Ein wesentliches Ziel des Gesamtprojekts ist, das historische Lernen an Themen, die aus der Geschichte des Ortes Bergen-Belsen generiert werden, mit der Reflektion eigener Fremdheits- und Ausgrenzungserfahrungen zu verbinden und so Spielräume für das eigene Handeln zu erkennen.
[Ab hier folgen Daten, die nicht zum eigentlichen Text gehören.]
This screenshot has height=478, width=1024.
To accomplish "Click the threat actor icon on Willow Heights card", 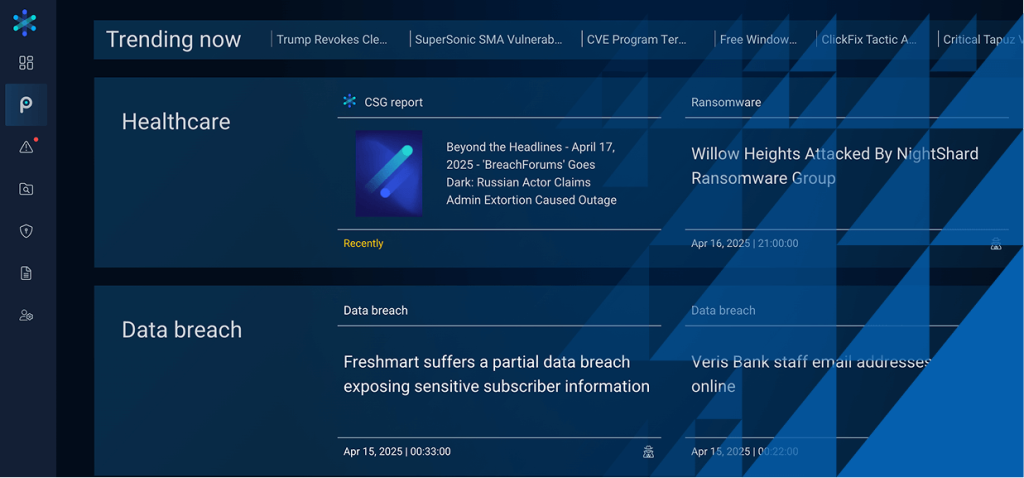I will [996, 243].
Die Veranschaulichung dessen, was Migration bedeutete und noch heute bedeutet, schien uns am ehesten in Form eines Planspiels umsetzbar. Die Fahrt des Schiffes „Exodus 1947“ als Teil der illegalen Einwanderungsbewegung nach Palästina wiederum ist gut erforscht. Es liegt eine Vielzahl von Dokumenten und Berichten vor, die sich sehr gut für die pädagogische Arbeit aufbereiten lassen.
Ziel des Seminarmoduls ist, am Beispiel der eher unbekannten Geschichte der „Displaced Persons“ Herausforderungen und Schwierigkeiten während eines Migrationsprozesses zu veranschaulichen und dies mit Gegenwartstransfers und der Thematisierung von Flüchtlingsrechten zu verbinden.
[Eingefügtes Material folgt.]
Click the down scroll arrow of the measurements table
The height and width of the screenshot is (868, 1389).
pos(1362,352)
Voraussetzung für eine Gruppe ist, dass sie bereits einmal in der Gedenkstätte Bergen-Belsen war.
Das Seminar erstreckt sich über zwei Tage. Der erste Tag widmet sich dem Ort Bergen-Belsen mit Schwerpunkt auf dem Ausstellungsteil über das DP-Camp. Den Einstieg am zweiten Tag bildet ein inhaltlicher Input zur Situation in Palästina im Jahr 1947 – dem Jahr, in dem das Schiff „Exodus“ versuchte, dort illegal an Land zu gehen. Im Anschluss findet das Planspiel statt. Grundsätzlich besteht für jede/n Teilnehmer/in die Möglichkeit, während des gesamten Ablaufs aus dem Geschehen auszusteigen.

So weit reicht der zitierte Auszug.